GUARANTEE OF MATERIAL AND WORKMANSHIP
 
The BUILDER, for the period of twelve (12) months from the date of delivery of the VESSEL to the BUYER, guarantees the VESSEL and all parts and equipment thereof that are manufactured or furnished by the BUILDER under this CONTRACT against all defects which are directly due to defective materials, construction miscalculation and/or poor workmanship, provided such defects have not been caused by perils of the sea, rivers or navigations, or by normal wear and tear, overloading, improper loading or stowage, corrosion of the materials, fire, accidents at sea or elsewhere, or by incompetence, mismanagement, negligence or wilful neglect or any alteration or addition to the VESSEL which has not previously been approved by the BUILDER and provided that the cost of repairs of such defects is not recoverable from insurers.
 
The BUILDER will be responsible for all machinery or parts of machinery and all constructions which are supplied by sub-contractors and will guarantee the above mentioned for a period of twelve (12) months on the basis as laid down in this Paragraph.
 
The BUILDER further guarantee any repairs or replacements to the VESSEL made within the Guarantee Period of twelve (12) months by it pursuant to this Article IX for an independent period of twelve (12) months from the date of completion of such repairs or replacements provided that the total accumulated period of guarantee shall not exceed eighteen (18) months from the date of delivery of the VESSEL.
 
2.  
NOTICE OF DEFECTS
 
The BUYER or its duly authorized representative will notify the BUILDER in writing or by e-mail or facsimile promptly after discovery of any defect for which a claim is to be made under this guarantee.
 
The BUYER’s written notice shall include full particulars as to the nature of the defect and the extent of the damage caused thereby, but excluding consequential damage as hereinafter provided.
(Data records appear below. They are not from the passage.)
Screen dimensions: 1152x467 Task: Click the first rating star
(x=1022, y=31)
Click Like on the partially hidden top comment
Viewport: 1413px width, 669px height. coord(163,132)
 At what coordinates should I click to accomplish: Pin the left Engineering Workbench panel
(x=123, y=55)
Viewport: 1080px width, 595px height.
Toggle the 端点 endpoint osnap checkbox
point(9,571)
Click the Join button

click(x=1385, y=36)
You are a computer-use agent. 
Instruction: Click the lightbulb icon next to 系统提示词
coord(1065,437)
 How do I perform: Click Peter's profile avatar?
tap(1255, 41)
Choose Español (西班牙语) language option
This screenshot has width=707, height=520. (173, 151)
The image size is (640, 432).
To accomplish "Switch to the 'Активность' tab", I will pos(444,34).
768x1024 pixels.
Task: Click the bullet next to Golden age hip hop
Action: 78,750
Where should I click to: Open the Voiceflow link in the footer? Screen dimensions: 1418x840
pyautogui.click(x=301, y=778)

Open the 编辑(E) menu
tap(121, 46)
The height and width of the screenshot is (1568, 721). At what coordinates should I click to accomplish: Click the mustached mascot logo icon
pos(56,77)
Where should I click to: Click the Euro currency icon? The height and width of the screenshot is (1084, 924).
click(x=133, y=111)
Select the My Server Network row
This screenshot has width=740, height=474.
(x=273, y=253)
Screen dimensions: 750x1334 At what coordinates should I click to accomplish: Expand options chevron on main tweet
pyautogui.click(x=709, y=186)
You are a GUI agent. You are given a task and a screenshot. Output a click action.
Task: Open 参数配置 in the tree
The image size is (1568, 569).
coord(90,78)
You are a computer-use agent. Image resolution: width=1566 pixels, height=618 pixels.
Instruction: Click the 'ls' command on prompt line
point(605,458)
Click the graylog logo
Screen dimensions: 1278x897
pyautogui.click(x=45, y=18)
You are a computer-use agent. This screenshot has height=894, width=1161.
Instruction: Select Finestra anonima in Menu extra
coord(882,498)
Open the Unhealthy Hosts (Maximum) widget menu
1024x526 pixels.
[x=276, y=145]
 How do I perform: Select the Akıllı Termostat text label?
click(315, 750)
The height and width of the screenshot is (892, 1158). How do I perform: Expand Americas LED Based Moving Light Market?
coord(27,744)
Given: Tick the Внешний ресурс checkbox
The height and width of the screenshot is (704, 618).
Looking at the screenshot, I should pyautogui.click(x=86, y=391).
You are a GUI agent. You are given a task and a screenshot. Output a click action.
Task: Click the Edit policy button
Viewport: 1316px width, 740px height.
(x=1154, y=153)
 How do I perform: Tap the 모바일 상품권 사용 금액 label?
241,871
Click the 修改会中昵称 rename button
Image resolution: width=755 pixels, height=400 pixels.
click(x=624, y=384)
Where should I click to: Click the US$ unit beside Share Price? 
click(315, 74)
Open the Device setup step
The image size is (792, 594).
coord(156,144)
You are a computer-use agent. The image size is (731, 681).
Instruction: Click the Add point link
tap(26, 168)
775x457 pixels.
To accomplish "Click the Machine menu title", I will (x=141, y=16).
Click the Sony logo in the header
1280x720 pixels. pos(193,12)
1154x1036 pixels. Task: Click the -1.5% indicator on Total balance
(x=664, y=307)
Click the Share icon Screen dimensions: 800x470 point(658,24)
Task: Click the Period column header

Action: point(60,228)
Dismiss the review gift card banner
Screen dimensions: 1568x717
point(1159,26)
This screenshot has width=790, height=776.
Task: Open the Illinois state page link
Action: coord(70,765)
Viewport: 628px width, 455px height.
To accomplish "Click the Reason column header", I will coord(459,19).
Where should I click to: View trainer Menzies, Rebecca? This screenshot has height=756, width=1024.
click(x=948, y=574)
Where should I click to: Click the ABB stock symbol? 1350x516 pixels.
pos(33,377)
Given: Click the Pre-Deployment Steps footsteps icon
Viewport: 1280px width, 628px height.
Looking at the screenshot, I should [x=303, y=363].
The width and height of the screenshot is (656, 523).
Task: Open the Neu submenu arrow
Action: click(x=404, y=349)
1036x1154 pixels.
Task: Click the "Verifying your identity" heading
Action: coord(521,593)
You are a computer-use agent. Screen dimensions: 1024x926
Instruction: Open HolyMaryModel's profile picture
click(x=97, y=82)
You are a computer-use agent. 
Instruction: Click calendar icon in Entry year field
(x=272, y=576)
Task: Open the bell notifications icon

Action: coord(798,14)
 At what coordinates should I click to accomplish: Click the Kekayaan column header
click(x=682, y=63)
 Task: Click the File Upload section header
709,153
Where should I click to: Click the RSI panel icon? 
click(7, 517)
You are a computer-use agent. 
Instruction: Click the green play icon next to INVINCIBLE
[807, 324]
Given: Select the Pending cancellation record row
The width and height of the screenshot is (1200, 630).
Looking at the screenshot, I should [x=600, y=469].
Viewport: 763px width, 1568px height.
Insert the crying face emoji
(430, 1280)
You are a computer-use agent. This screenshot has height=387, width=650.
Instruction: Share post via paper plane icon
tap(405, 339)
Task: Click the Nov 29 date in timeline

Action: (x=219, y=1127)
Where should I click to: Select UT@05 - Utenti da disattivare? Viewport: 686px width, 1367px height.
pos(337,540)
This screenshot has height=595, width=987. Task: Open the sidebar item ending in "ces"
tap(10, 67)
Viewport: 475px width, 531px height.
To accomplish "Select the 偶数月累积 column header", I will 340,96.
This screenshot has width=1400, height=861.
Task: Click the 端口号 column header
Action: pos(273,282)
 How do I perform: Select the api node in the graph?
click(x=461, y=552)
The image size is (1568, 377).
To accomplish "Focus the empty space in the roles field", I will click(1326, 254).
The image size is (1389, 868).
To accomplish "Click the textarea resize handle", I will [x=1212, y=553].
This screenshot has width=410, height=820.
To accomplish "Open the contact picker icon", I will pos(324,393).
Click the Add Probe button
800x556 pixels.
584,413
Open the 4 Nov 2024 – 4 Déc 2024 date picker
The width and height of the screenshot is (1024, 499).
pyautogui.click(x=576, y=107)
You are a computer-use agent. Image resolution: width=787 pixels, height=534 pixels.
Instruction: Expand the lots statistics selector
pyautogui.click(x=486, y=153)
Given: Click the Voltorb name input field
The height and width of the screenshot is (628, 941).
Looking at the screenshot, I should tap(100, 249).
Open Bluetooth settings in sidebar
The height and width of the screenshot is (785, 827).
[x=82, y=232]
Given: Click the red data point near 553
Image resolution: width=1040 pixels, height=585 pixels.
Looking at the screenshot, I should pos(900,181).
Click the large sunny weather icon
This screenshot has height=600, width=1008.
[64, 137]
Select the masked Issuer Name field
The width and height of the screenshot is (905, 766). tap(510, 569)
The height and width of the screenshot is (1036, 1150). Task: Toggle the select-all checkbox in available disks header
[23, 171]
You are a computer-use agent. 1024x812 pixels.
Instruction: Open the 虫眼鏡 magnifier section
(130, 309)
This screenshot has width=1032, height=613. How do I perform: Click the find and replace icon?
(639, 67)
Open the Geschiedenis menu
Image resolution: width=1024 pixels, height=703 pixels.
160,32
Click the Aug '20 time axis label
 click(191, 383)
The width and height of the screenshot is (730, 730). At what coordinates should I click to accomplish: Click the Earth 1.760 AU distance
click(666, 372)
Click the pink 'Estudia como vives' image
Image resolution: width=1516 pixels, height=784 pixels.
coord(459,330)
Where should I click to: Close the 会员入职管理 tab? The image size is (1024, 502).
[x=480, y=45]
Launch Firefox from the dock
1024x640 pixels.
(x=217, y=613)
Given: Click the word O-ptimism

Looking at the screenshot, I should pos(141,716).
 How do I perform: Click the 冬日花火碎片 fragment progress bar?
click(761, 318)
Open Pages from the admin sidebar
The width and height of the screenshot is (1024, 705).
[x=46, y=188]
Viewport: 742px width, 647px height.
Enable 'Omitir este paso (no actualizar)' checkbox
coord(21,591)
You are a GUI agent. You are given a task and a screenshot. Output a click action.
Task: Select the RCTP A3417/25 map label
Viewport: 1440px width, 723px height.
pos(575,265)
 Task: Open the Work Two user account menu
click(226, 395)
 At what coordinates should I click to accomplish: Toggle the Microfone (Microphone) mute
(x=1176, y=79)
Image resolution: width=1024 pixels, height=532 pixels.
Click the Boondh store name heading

The BUILDER will be under no obligation with respect to this guarantee in respect of any claim for defects discovered prior to the expiry date of the guarantee, unless notice of such defects is received by the BUILDER before the expiry date. However, e-mail or facsimile advice received by the BUILDER within three (3) days after such expiry date that a claim is forthcoming will be sufficient compliance with the requirement as to time, provided that such e-mail or facsimile advice shall include at least a brief description of the defect including the identity of the equipment, extent of damage, name and number of any replacement part and description of any remedial work required, and that full particulars are given to the BUILDER not later than seven (7) days after the expiry date.
 
3.  
REMEDY OF DEFECTS
 
 
(a)  
The BUILDER shall remedy, at its expense, any defects, against which the VESSEL is guaranteed under this Article, by making all necessary and reasonably practicable repairs or replacements at the SHIPYARD or elsewhere as provided for in (b) hereinbelow.
 
    In such case, the VESSEL shall be taken at the BUYER’s cost and responsibility to the place selected, ready in all respects for such repairs or replacements and in any event, the BUILDER shall not be responsible for towage, dockage, wharfage, port charges and anything else incurred for the BUYER’s getting and keeping the VESSEL ready for such repairing or replacing.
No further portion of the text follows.